Sospecho que ya he escrito sobre esto, pero no recuerdo cuándo ni dónde. Me refiero a la chamba periférica, siempre orbital, de presentar libros. No a su rutina en los escenarios o a sus contenidos o formulaciones in situ, sino al hecho en sí de presentar libros. ¿Vale la pena hacer eso? ¿Qué utilidad tiene? ¿Cómo es percibido desde fuera? No soy yo el que va a responder definitivamente a esas tres preguntas; sólo intentaré aclarar la última debido a la coincidencia reciente de comentarios que me suponen, creo que con error e injusticia, avidez por participar en las presentaciones de libros, casi como si en ello me fuera la vida o casi como si en ello viera yo la forja de Mi Prestigio Con Mayúscula, si es que alguno tengo.

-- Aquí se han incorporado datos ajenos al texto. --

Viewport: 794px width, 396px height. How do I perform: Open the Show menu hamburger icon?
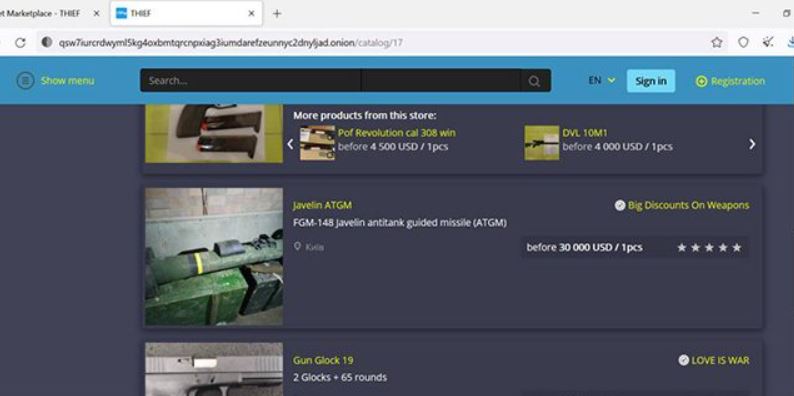coord(25,81)
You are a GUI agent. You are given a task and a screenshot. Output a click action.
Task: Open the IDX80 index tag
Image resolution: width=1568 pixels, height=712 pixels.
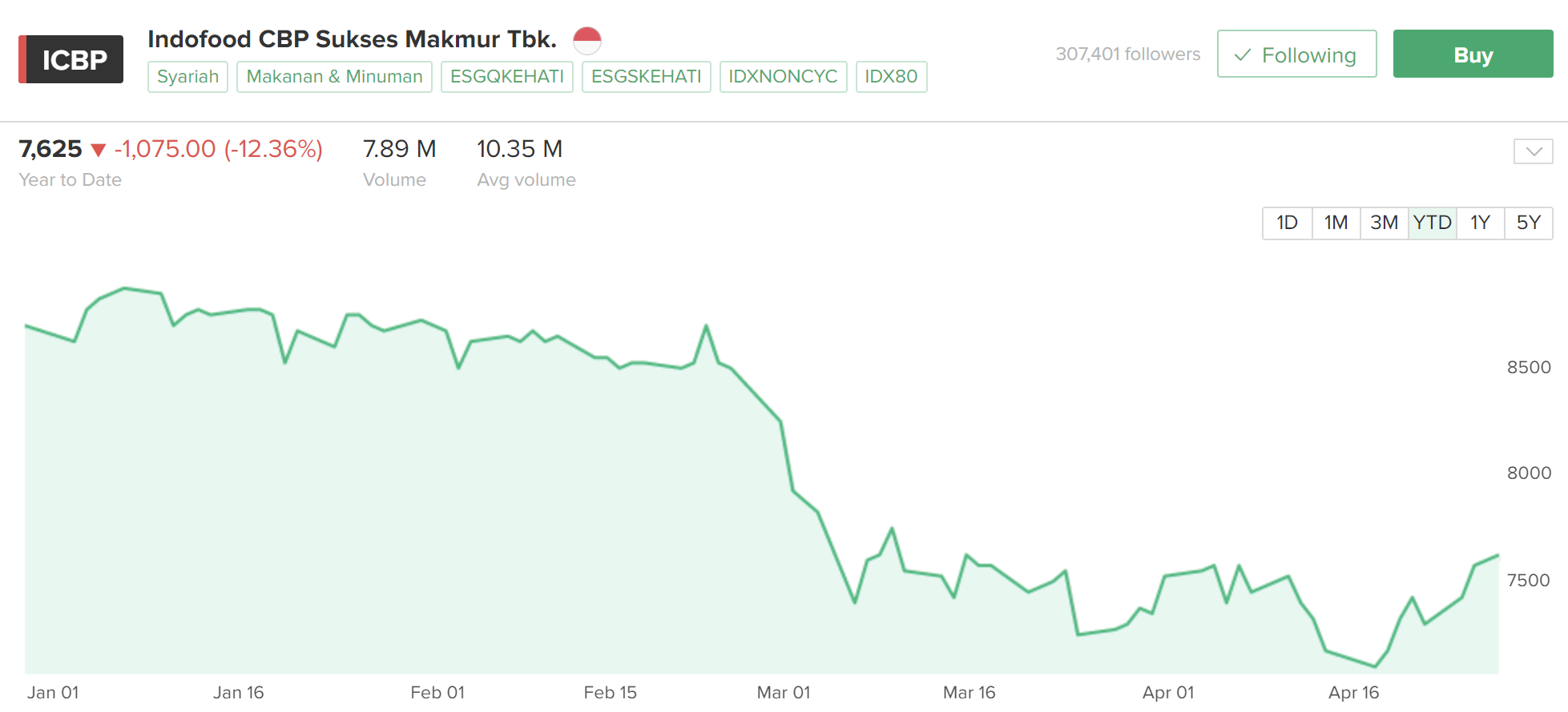pos(891,77)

Ya el solo hecho de explicar algo que no le hace daño a nadie parece una necedad. Es presentar libros, una actividad que de entrada da la impresión de ser útil. ¿Necesitamos explicarla, justificarla como si fuera tracaleo de contrabando o trata de blancas o venta de plazas federales? En todo caso, la actividad es inocua, a nadie le hace daño. Pero no, por la coincidencia de comentarios noto que hay algunas personas a las que les molesta, incomoda, fastidia o apiada que yo presente libros. Me hacen ver que presento muchos libros y preguntan si no hay otro fulano que despache tal peripecia. Mi respuesta no es agresiva, sino cordialmente explicativa de algo que, insisto, parece útil o, en el peor de los casos, inocuo.
Y explico, digamos, que si presento diez libros en un año esta es la distribución aproximada desde la perspectiva de quien me invitó: dos son presentaciones pagadas; cuatro son presentaciones de mi trabajo formal (como coordinador de literatura en el Icocult Laguna) y cuatro son invitaciones de amigos. Así el reparto, pregunto: ¿a cuál de las diez le puedo decir no? Si alguien tiene una mejor respuesta que la mía, la aceptaré; si no, seguiré presentando libros. A ninguna puedo decirle que no por estas razones: las presentaciones pagadas son un ingreso extra que no puedo declinar (tengo tres hijas; si alguien quiere ayudarme a mantenerlas con la condición de que ya no haga presentaciones pagadas, acepto la oferta); las presentaciones que organizo, igual: son parte de mi ingreso y son inevitables; y, por último, las invitaciones de amigos son eso: de amigos, y al ser así batallo mucho para eludirlas (hay otras consideraciones laterales, pero por ahora las omito).
Sobre este último caso, recuerdo bien, escribí hace tiempo que no tengo alternativa: si presento libros de amigos que me lo piden como favor, se enojan los que creen que ando como loco buscando foros, haciéndole al machín, mendigando rebabas de “prestigio”; si no acepto, paso como creído, como alzado, como poco solidario, como petulante que ya se la creyó y no es capaz de ser cuate con los escritores que convidan a una presentación. ¿Qué camino tengo, pues? Los apiadados de mi pobre circunstancia comentan que rechace las invitaciones, por llamarlas así, altruistas, que ya no pierda más mi valioso tiempo en esas banalidades. Lo malo es que no sé a cuál amigo (¿a cuál banalidad?) decirle que no, si todos, en general, me invitan con la mejor actitud, deseosos de que los “honre” con mi participación, lo cual, debo aclararlo, me honra más a mí que a ellos, por su confianza y el gesto de camaradería que lleva implícito promover esa especie de padrinazgo bibliográfico, si se pudiera definir así a la presentación de un libro.
En resumen, a veces contra mi íntima voluntad y mi visible cansancio, seguiré presentando libros por lo que ya dije, porque no tengo más opción y también porque es uno de los flancos de mi trabajo como promotor de la lectura. Supongo que no hay nada malo en eso y no se requiere por tanto demasiada justificación. Pero ya ven: de vez en cuando hay que desfacer malentendidos, ofrecer disculpas por perpetrar el bien.